Academic results are consistently above state average and performance standards are excellent. Our core values of safety, tolerance, achievement and respect provide the basis for a dynamic and caring school.
Wollongong High School of the Performing Arts is a specialist co-educational, government secondary school offering exceptional educational opportunities to students across the Illawarra for almost one hundred years. It has the twin goals of academic excellence and excellence in the performing arts.
Wollongong High School was founded in December 1916 at the Smith's Hill location after much pressure and lobbying from the local district citizens' association and the municipal council to the government. It was officially opened by the minister for education, Mr James. It was built with six classrooms, a science room, a manual training room, a library and some offices. There was no electricity and the students had to use pan toilets in a shed. Founding headmaster Mr Frank McMullen opened the school for the first day of term on 29th January 1917, with 140 enrolled students.
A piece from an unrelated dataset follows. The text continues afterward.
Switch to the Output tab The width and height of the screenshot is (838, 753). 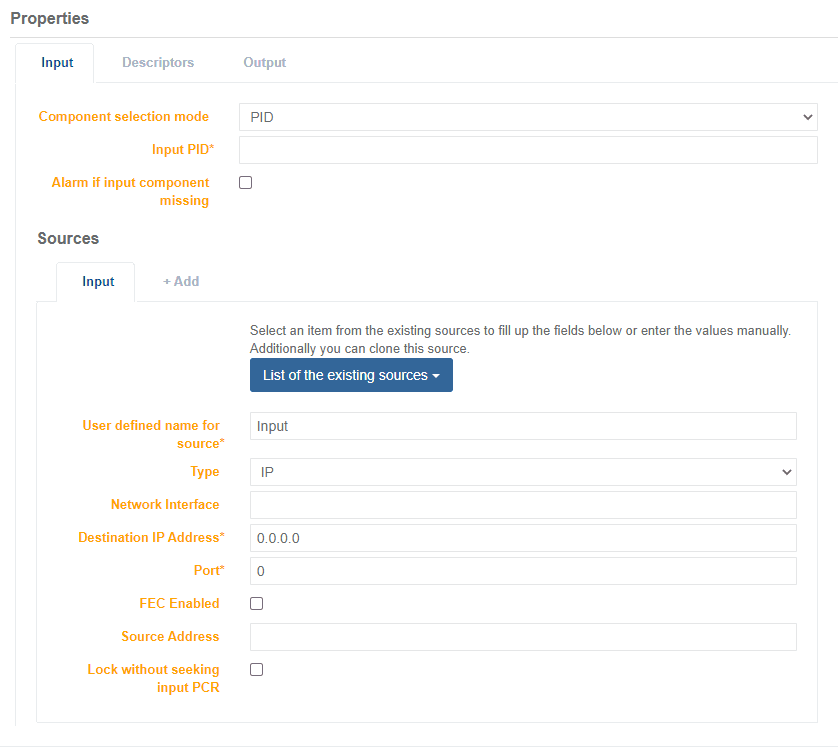(x=264, y=62)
In 1916, the school motto "Age Quid Agas" was changed in 1918 when it was realised that the translation meant "what on earth are you doing?" or "what are you doing?". It was changed to "Age Quod Agis", meaning "whatever you do, do well".
Wollongong High School of the Performing Arts acknowledge the Wadi Wadi people of the Dharawal Nation, who are the Traditional Owners of the land on which we meet. We acknowledge the Elders, past, present and future, of this land as well as Elders of the wider Aboriginal and Torres Strait Islander communities. These Elders hold the traditions, the dreams, the hopes and the culture that has been kept alive for thousands of years. Our school lies between the sacred site of Mt Geera and the five islands which are significant figures in Dharawal dreaming stories. These stories pass on the traditions, practices and customs that have sustained the oldest living culture in the world to this day. In between the mountains and the sea we meet together in harmony and stand firm in the reminder that this land is, was, and always will be traditional Aboriginal land.